第4章: JDBCドライバ層 (PostgreSQL) の問題

JDBCドライバ自体に、特定のバージョンや設定でリークやメモリを過剰消費する問題が存在します。

4.1. 推奨バージョンと既知のリーク

ドライバのバージョンは慎重に選択します。

バージョン 問題点
42.2.2以前 UTF-8デコーダリーク。 大きなテキストを読み込むとメモリが拡大し続けます。
42.6.0 LazyCleaner クラスローダーリーク。 Tomcatなど、頻繁にクラスローダーの再読み込みが発生する環境でアプリケーションを再デプロイすると、ClassLoaderがリークします。

推奨バージョン:

  • Tomcat/Jetty環境: 42.5.4 (LazyCleanerリークを回避)
  • スタンドアロン/Spring Boot/Flink環境: 42.7.x (最新の修正を適用)

4.2. 大規模ResultSetのストリーミング設定 (fetchSize)

PostgreSQL JDBCドライバは、デフォルトですべての結果セットを一度にメモリにフェッチします。
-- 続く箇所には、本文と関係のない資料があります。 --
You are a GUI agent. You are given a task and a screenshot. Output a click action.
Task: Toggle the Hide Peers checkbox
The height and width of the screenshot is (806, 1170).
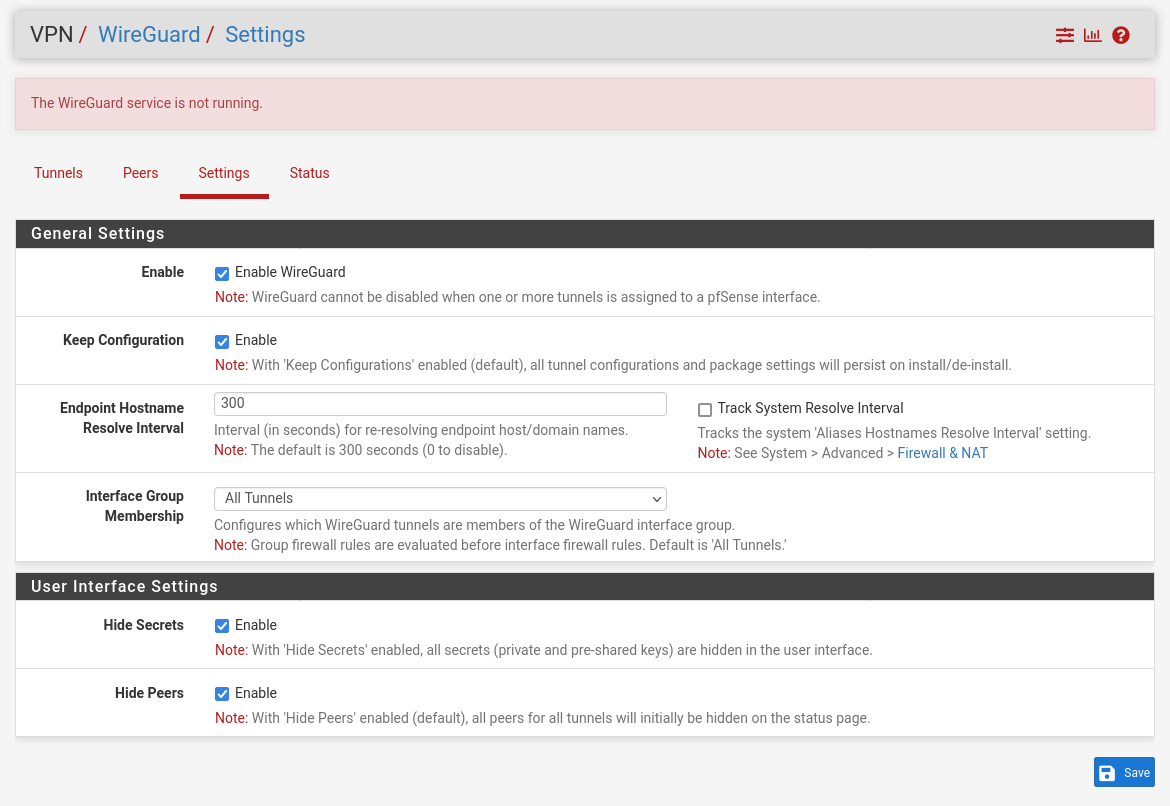coord(222,694)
数百万行のデータをSELECTすると、即座にヒープを使い果たします。

カーソルを使い、ストリーミングでデータを取得するには、以下の両方を設定します。

// 1. 自動コミットを無効化
conn.setAutoCommit(false); 

PreparedStatement stmt = conn.prepareStatement(sql,
    ResultSet.TYPE_FORWARD_ONLY,
    ResultSet.CONCUR_READ_ONLY);

// 2. フェッチサイズを設定 (0以外)
// この値がカーソルから一度に読み込む行数になる
stmt.setFetchSize(5000); 

ResultSet rs = stmt.executeQuery();
while (rs.next()) {
    // 5000行ずつフェッチされる
}

4.3. 警告チェーンリーク (clearWarnings())

ドライバは SQLWarning オブジェクトを接続にチェーン状に蓄積します。接続プールがこれをクリアしないと、メモリリークの原因となります。

対策:
HikariCP は、接続をプールに返却する際に内部で clearWarnings() を自動的に呼び出すため、通常はHikariCPユーザーがこの問題を意識する必要はありません。
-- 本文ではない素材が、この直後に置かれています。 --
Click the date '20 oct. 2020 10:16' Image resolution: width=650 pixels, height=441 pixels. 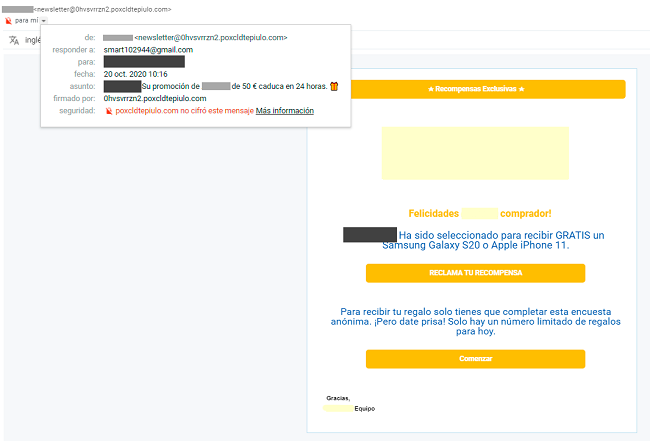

ただし、自前で接続管理を行う場合や、HikariCP以外のプール(特に古いもの)を使用する場合は、接続をプールに返却する直前に connection.clearWarnings()finally ブロックで呼び出すことを検討してください。

第5章: 分散フレームワーク特有の問題

Beam/Flinkの分散実行モデルとステート管理に起因する問題です。

5.1. シリアライゼーション (transient)

DoFnRichFunction は、シリアライズされてワーカーに配布されます。HikariDataSource のような接続プールオブジェクトはシリアライズ不可能です。

フィールドに transient 修飾子を付け、シリアライズ対象から除外します。transient フィールドはデシリアライズ後に null になるため、@Setupopen() で再初期化します。
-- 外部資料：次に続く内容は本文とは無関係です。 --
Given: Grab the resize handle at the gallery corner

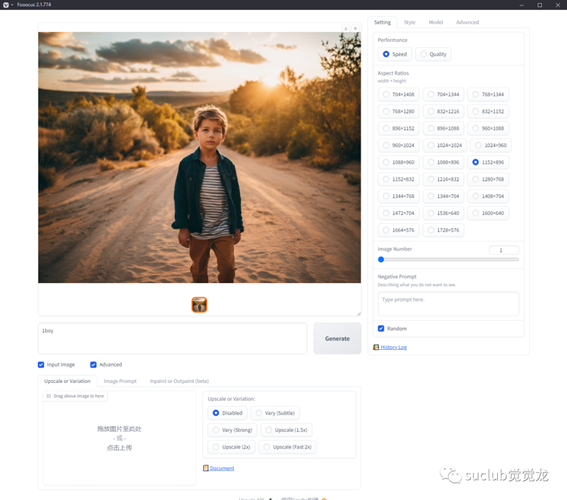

// 接続プールはシリアライズ不可のため transient を付ける
private transient HikariDataSource dataSource;

@Setup
public void setup() {
    // ワーカー上でデシリアライズされた後、null になっている
    // dataSource をここで初期化する
    dataSource = new HikariDataSource(config); 
}

5.2. クラスローダーリーク (ThreadLocal)

Flinkはスレッドプールでスレッドを再利用します。ThreadLocal を使用した後、finally ブロックで .remove() を呼び出さないと、値がスレッドに残り続けます。

ジョブが再起動すると、古いジョブの FlinkUserClassLoader への参照が ThreadLocal 経由で残り、メタスペースがリークします。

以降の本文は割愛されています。